REQUIRED TASK - Write out the part of the material that opens with the line containing "Task: Open the View menu in moView" and runs through the end of the material, copying each line unchanged. Leave the pictures out of your answer.
# START OF RECORD LIST
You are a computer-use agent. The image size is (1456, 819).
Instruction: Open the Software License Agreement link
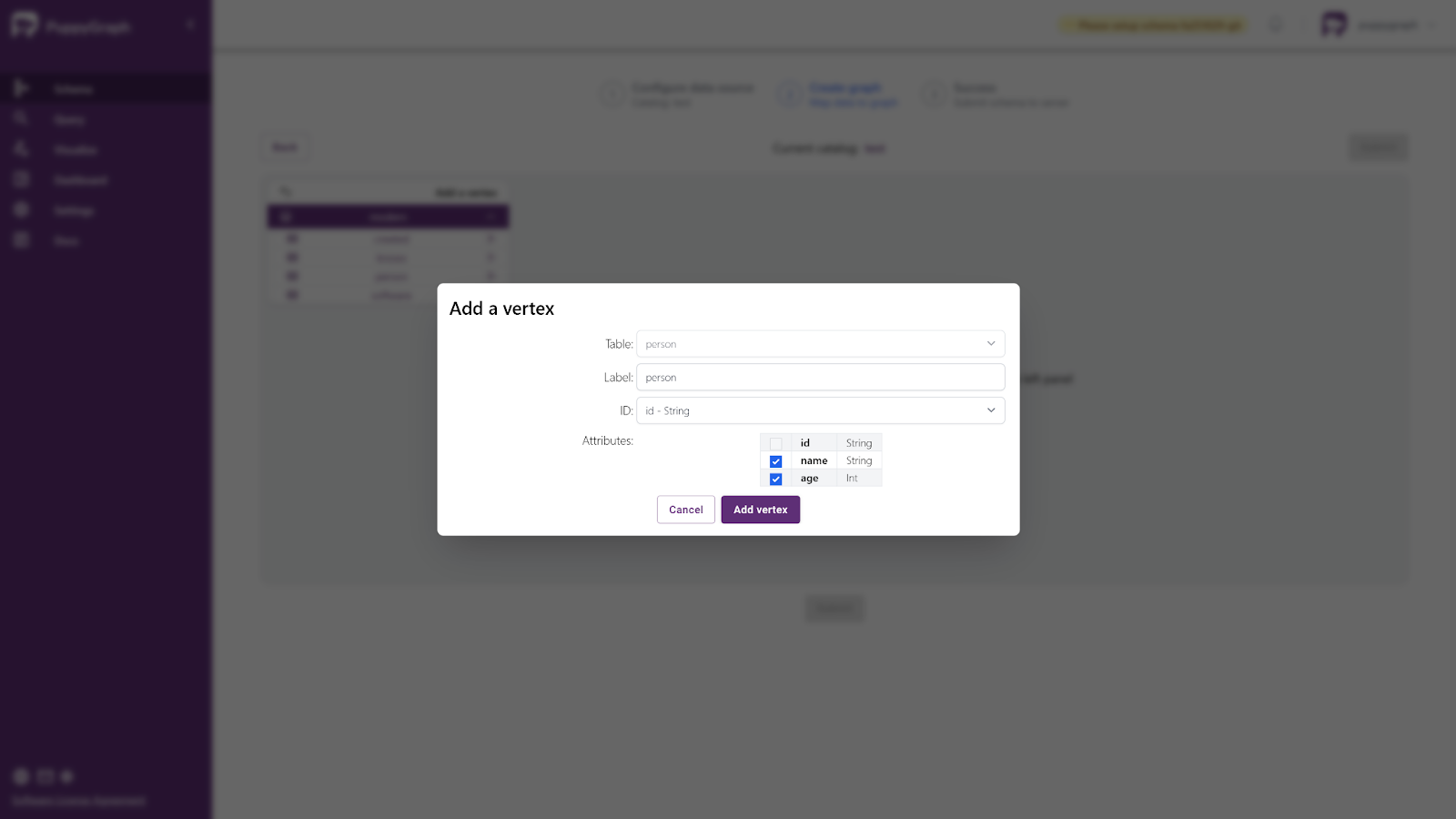78,801
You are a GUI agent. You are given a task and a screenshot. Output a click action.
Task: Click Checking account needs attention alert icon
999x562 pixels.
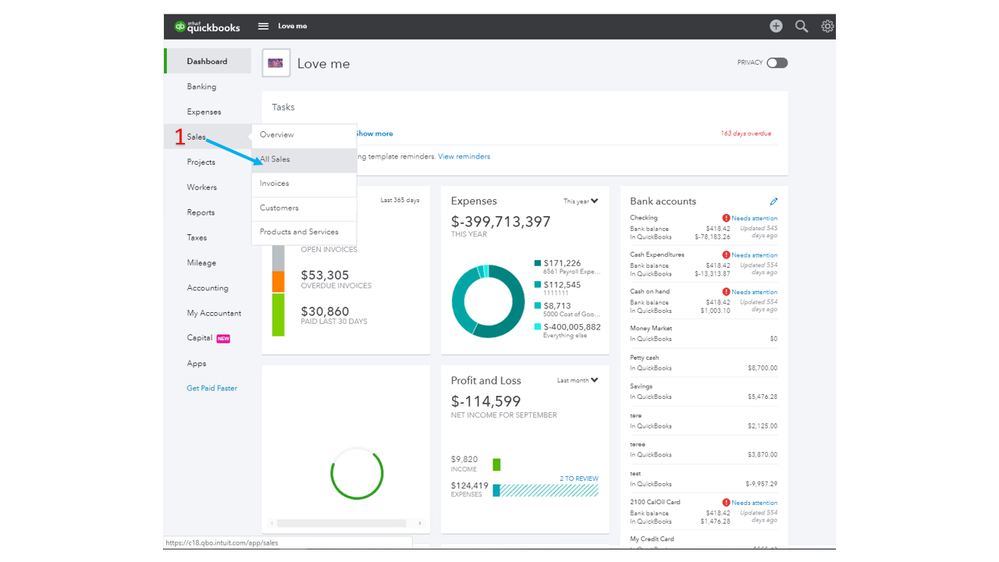[726, 218]
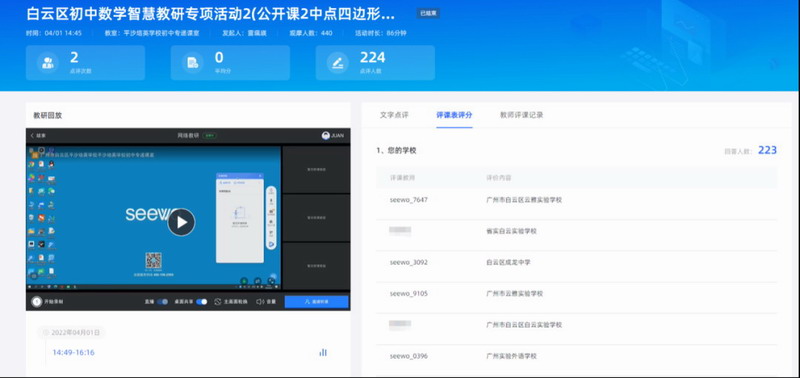Click the average score document icon

coord(193,63)
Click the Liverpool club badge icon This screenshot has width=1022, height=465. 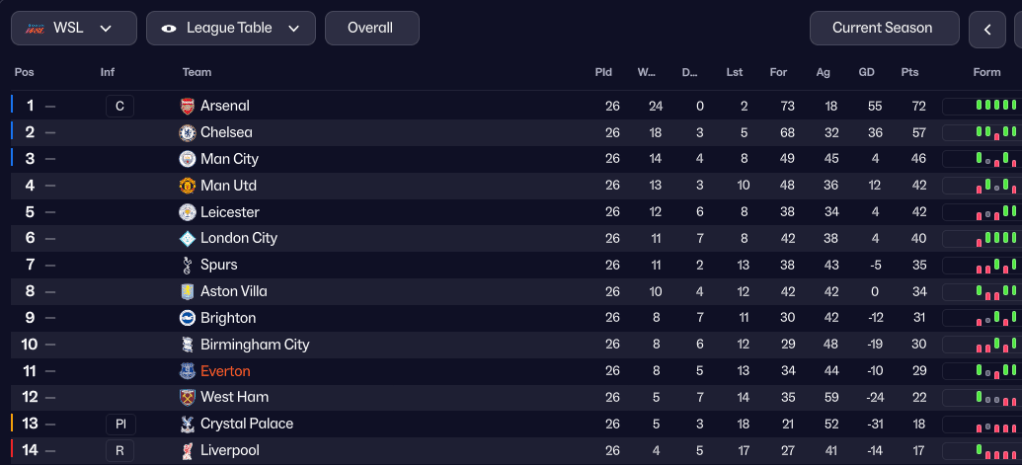187,450
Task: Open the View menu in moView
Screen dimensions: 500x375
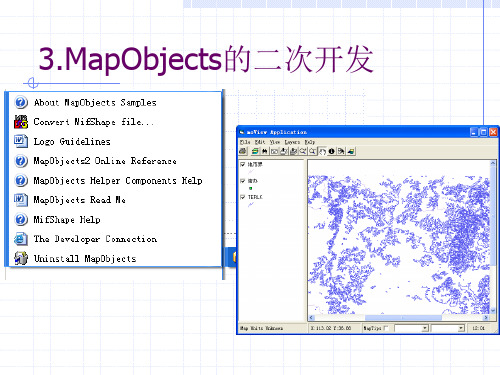Action: click(275, 142)
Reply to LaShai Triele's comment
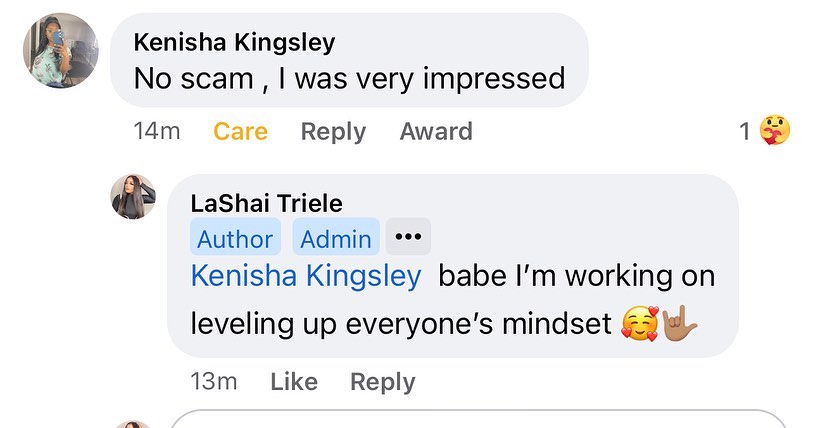The height and width of the screenshot is (428, 813). tap(382, 381)
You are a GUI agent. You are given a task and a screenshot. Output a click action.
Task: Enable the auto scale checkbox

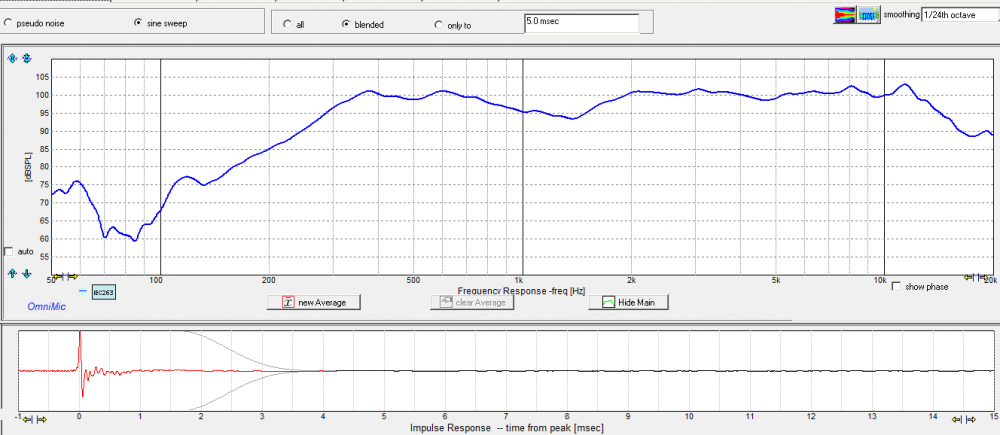point(10,251)
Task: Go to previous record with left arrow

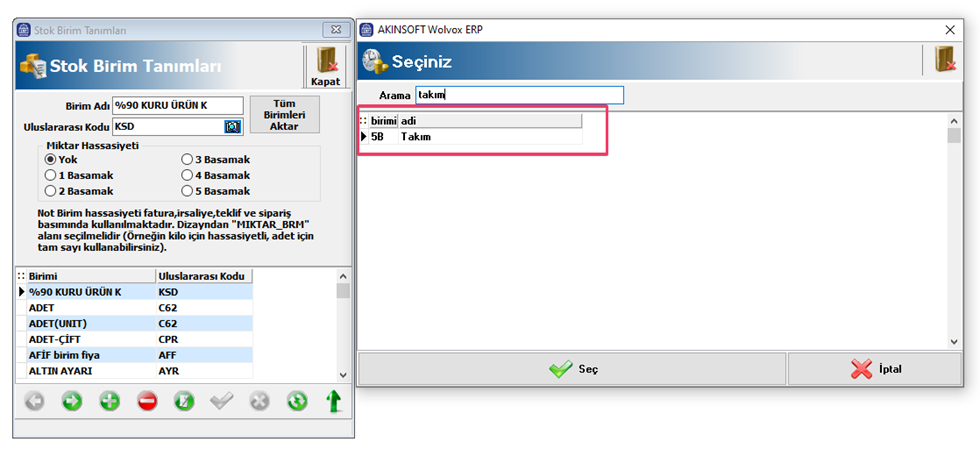Action: click(x=35, y=402)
# END OF RECORD LIST
OUTPUT BELOW -
Task: Open the View menu in moView
Screen dimensions: 500x375
Action: click(275, 142)
Reply to LaShai Triele's comment
The height and width of the screenshot is (428, 813). tap(382, 381)
You are a GUI agent. You are given a task and a screenshot. Output a click action.
Task: Enable the auto scale checkbox

point(10,251)
Task: Go to previous record with left arrow

Action: click(x=35, y=402)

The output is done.